The Allied Democratic Forces, which the Islamic State says is one of its groups and which bombed a Pentecostal church on January 15 and killed 14 people, are one of the armed groups working in the east of DR Congo.
This week, a Catholic teacher in Kinshasa named Justin-Marie Bayala told AFP, “We dare to hope that he will bring us lasting peace.”
Even though Congo has a lot of natural resources, Samuel Pommeret from the non-government organisation CCFD-Terre Solidaire said, “Congo is also a symbol of social injustice, the scandal of underdevelopment, and poverty.”
Francis will be the first pope to visit DR Congo since 1985. Pommeret said that Francis “could also deliver a message to the economic actors who benefit from these riches.”
In South Sudan, which became the world’s newest country when it broke away from Sudan in 2011, the pope will make another call for peace, this time with the Archbishop of Canterbury Justin Welby and the Moderator of the Church of Scotland, Iain Greenshields.
In 2019, the leaders of the Catholic, Anglican, and Scottish churches met with South Sudan rivals Riek Machar and Salva Kiir at the Vatican to encourage them to fix a peace deal that was signed the year before but hasn’t been kept.

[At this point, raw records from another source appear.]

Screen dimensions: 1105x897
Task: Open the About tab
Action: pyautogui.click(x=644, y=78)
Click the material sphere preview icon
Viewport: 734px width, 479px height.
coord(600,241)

At that event, Francis shocked everyone when he kissed the feet of the two men accused of war crimes.
“This is a very important element in the South Sudanese crisis — the joint work of the Christian churches and denominations can represent an antidote to the ethnicism and political rivalry,” Garofalo said.
After South Sudan gained its independence, there was a brutal five-year civil war between President Kiir’s forces and those of his deputy, Machar. Nearly 400,000 people died in this war.
Even though there was a peace deal in 2018, there are still short bursts of violence between the government and the opposition. Also, the fighting between different ethnic groups in lawless parts of the country has a terrible effect on civilians.